Records shown start

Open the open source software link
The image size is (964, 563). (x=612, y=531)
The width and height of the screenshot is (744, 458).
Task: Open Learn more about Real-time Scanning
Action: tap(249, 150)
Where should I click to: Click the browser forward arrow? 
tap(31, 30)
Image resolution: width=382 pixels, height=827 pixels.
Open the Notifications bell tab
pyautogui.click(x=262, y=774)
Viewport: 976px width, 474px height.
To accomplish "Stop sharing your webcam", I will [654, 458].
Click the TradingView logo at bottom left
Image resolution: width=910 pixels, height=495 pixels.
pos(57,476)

Records shown end
Records shown start

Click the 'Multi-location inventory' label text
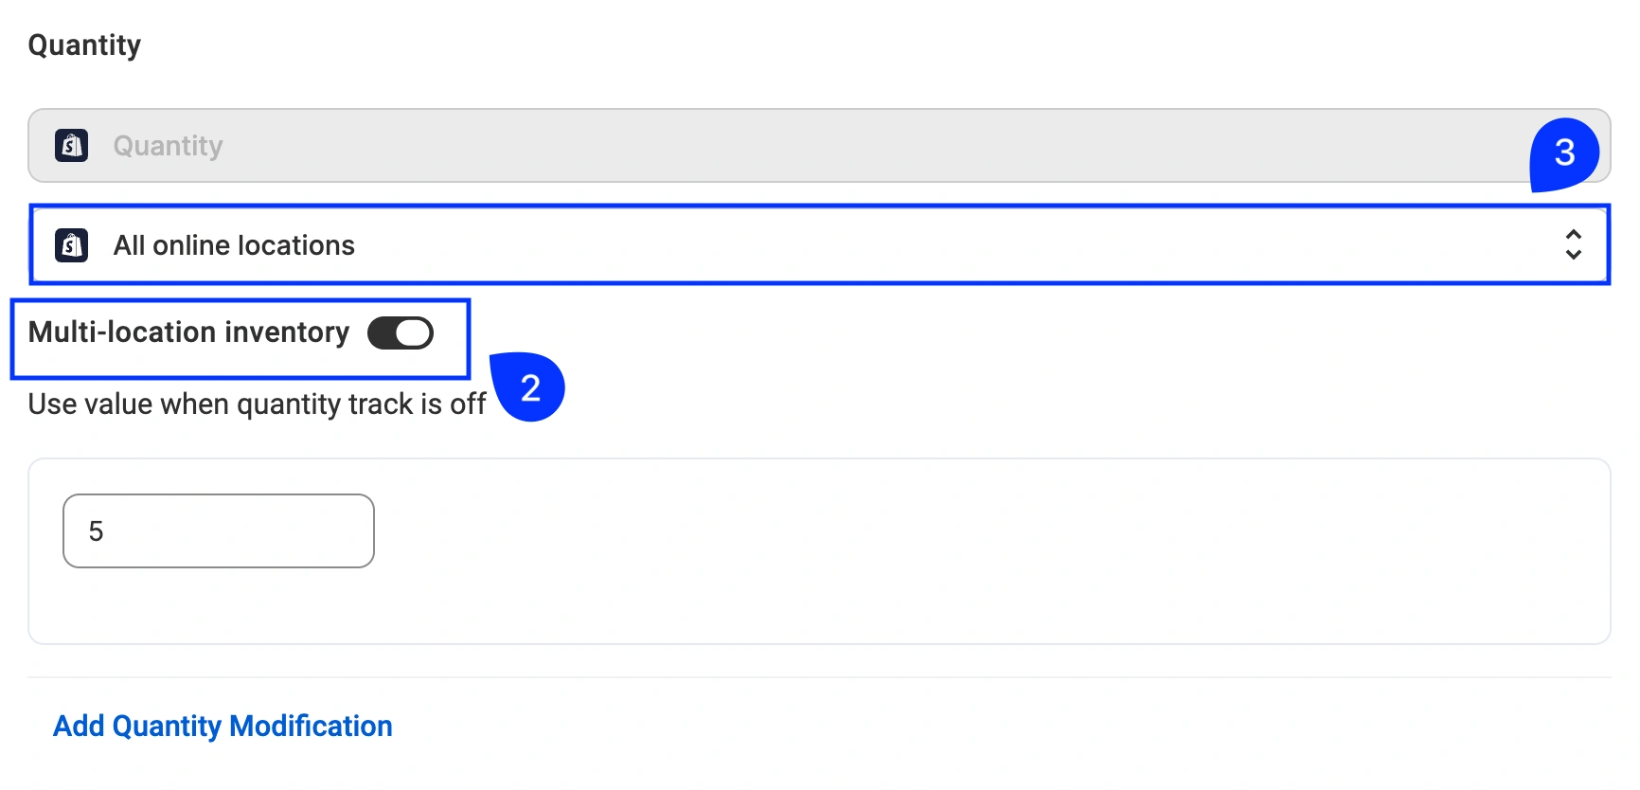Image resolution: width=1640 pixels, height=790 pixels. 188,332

Records shown end
Records shown start

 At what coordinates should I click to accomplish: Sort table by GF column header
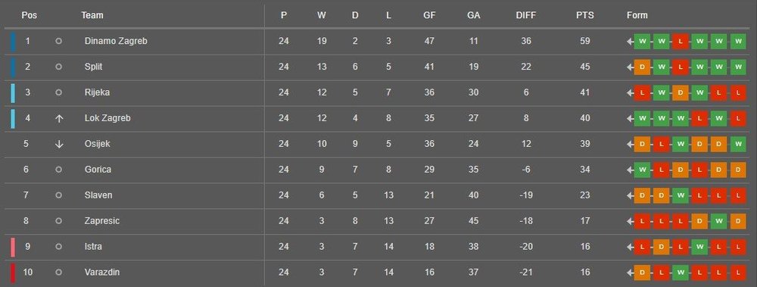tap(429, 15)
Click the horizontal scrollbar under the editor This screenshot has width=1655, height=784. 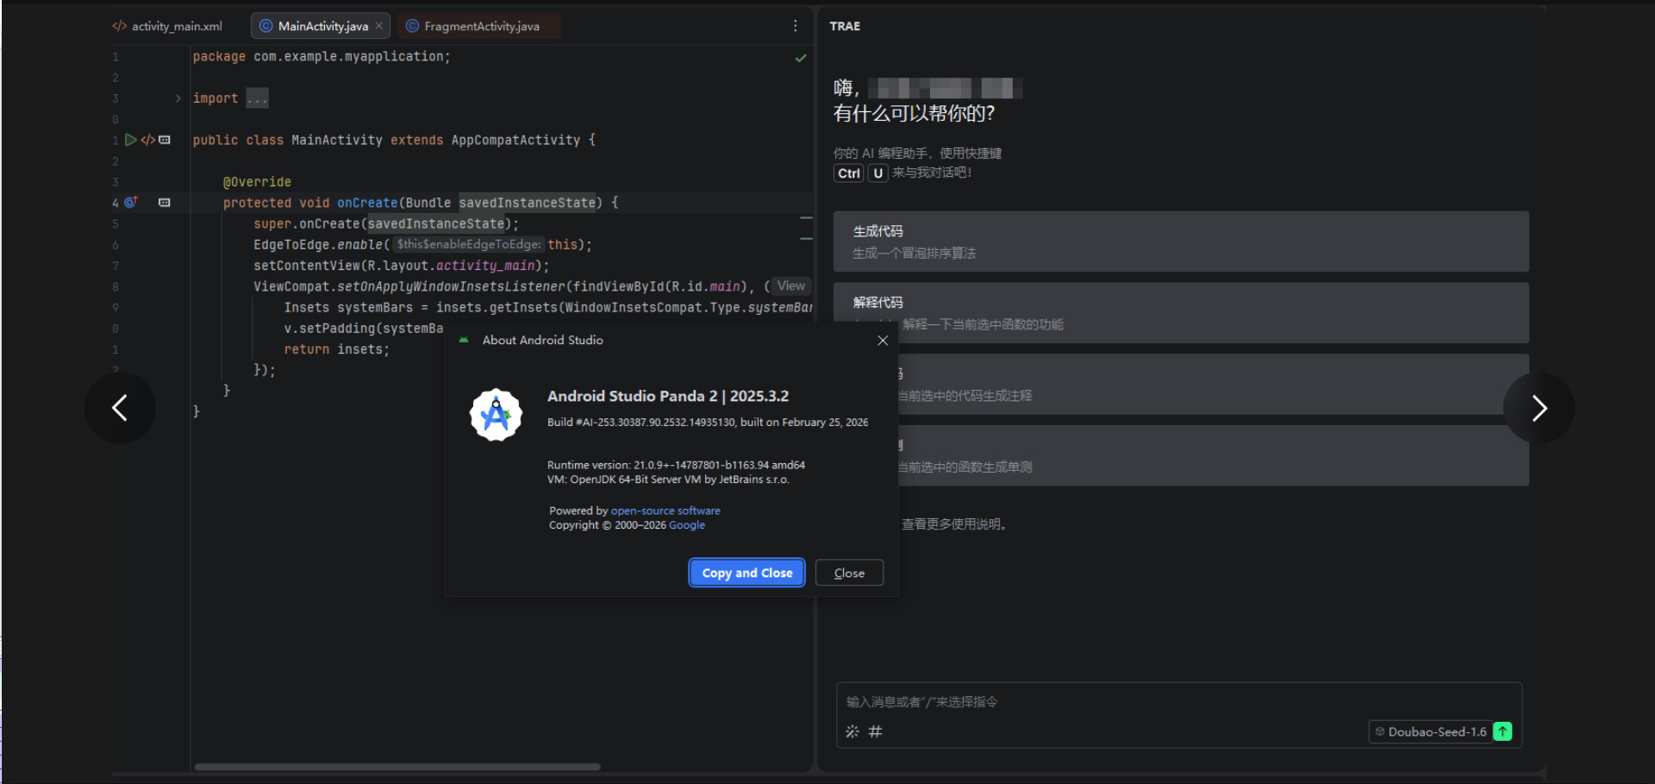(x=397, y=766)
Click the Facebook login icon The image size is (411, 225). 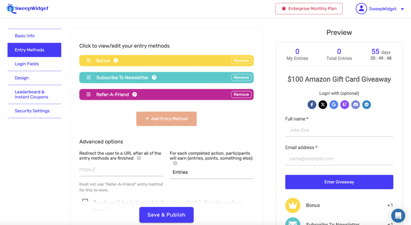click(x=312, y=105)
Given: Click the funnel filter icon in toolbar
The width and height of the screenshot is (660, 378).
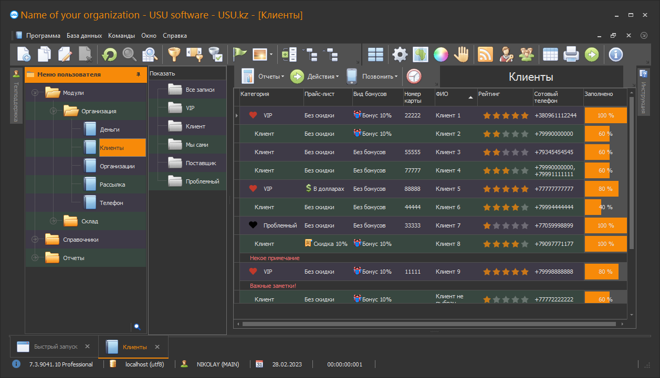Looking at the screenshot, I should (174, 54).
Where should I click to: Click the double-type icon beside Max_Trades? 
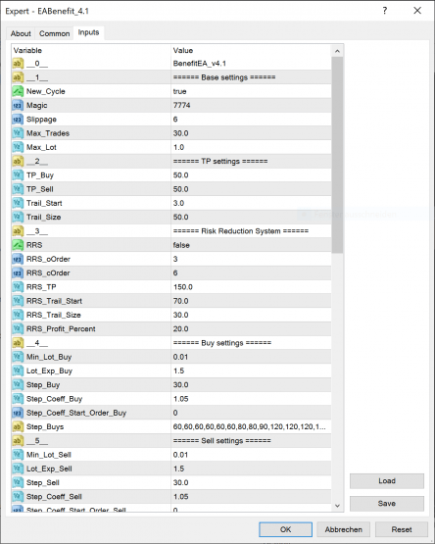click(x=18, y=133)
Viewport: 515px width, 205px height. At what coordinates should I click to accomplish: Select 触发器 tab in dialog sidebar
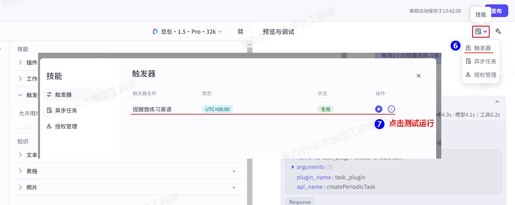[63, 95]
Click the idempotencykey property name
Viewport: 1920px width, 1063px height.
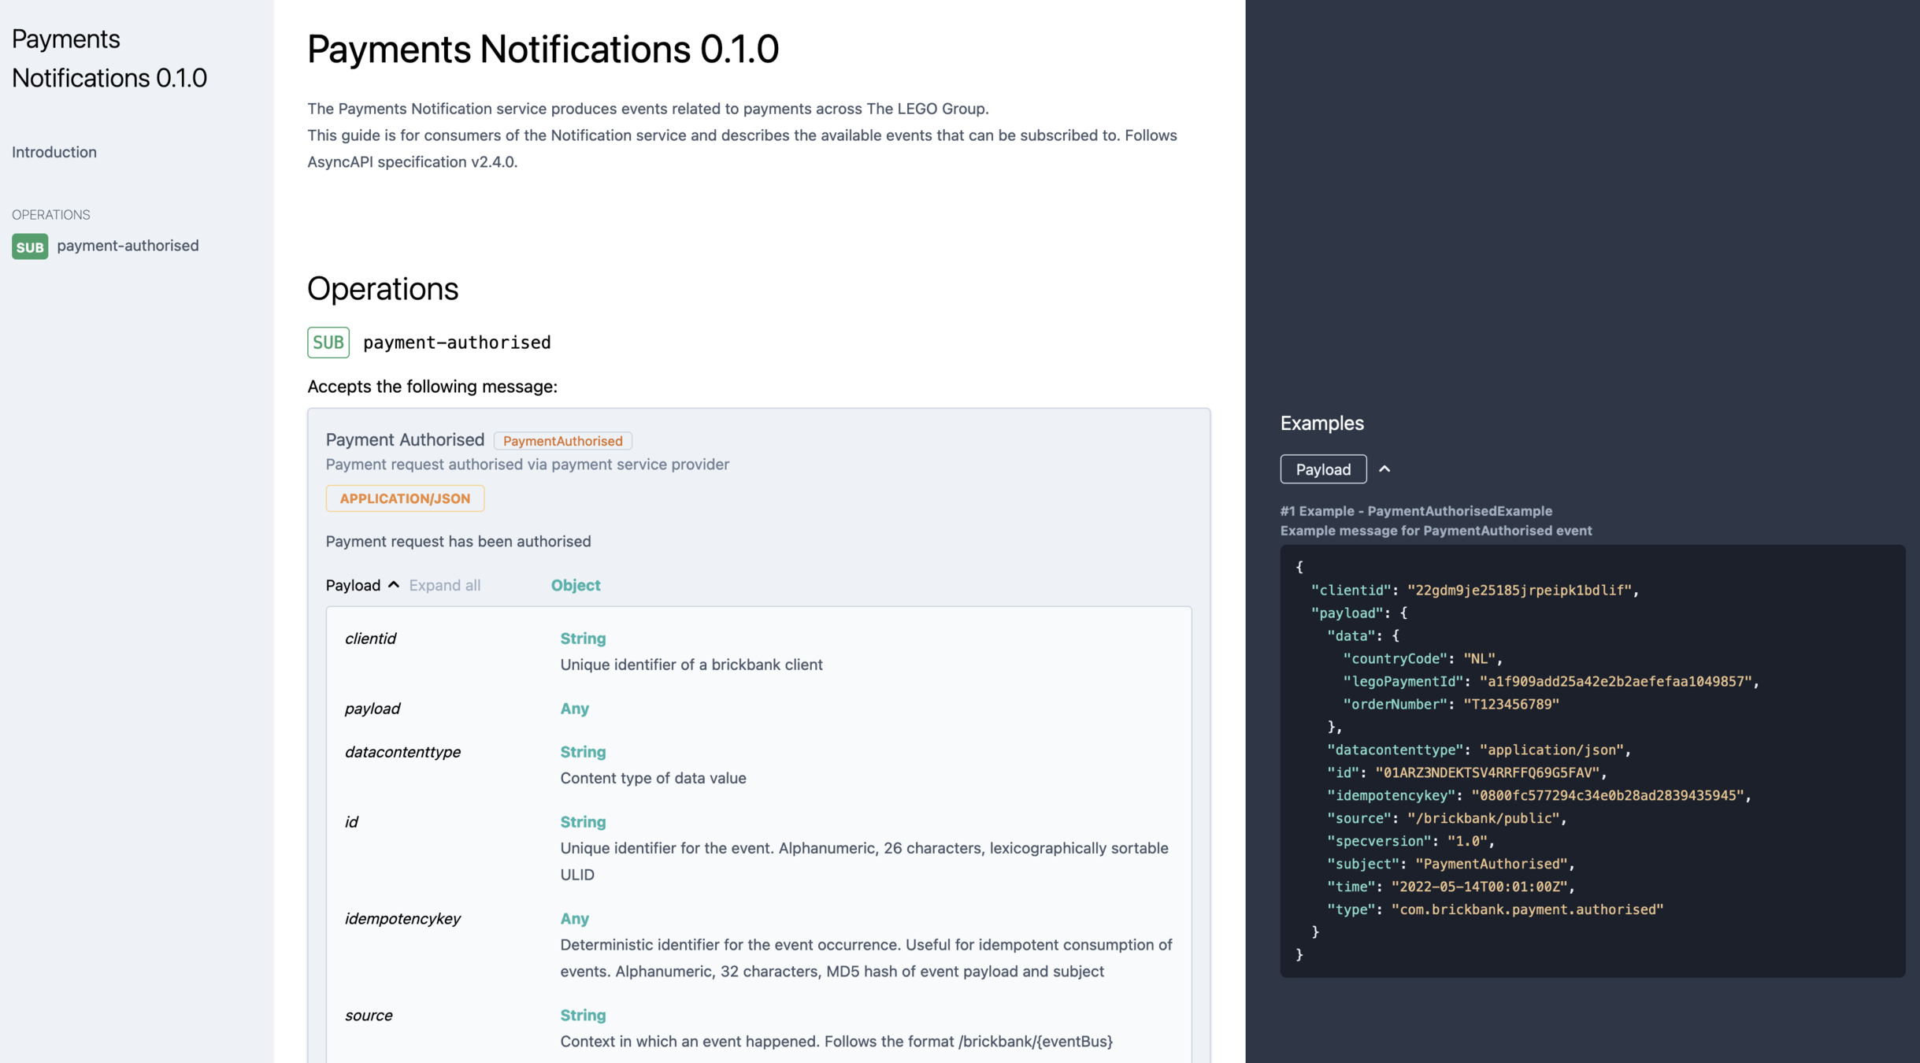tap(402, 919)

Records shown end

* **The request**
Write out the records exactly, starting at the line that contains "Viewport: 976px width, 474px height." and ending at the line that contains "pos(57,476)", including both of those lines.

* **Response below**
Viewport: 976px width, 474px height.
To accomplish "Stop sharing your webcam", I will [654, 458].
Click the TradingView logo at bottom left
Image resolution: width=910 pixels, height=495 pixels.
pos(57,476)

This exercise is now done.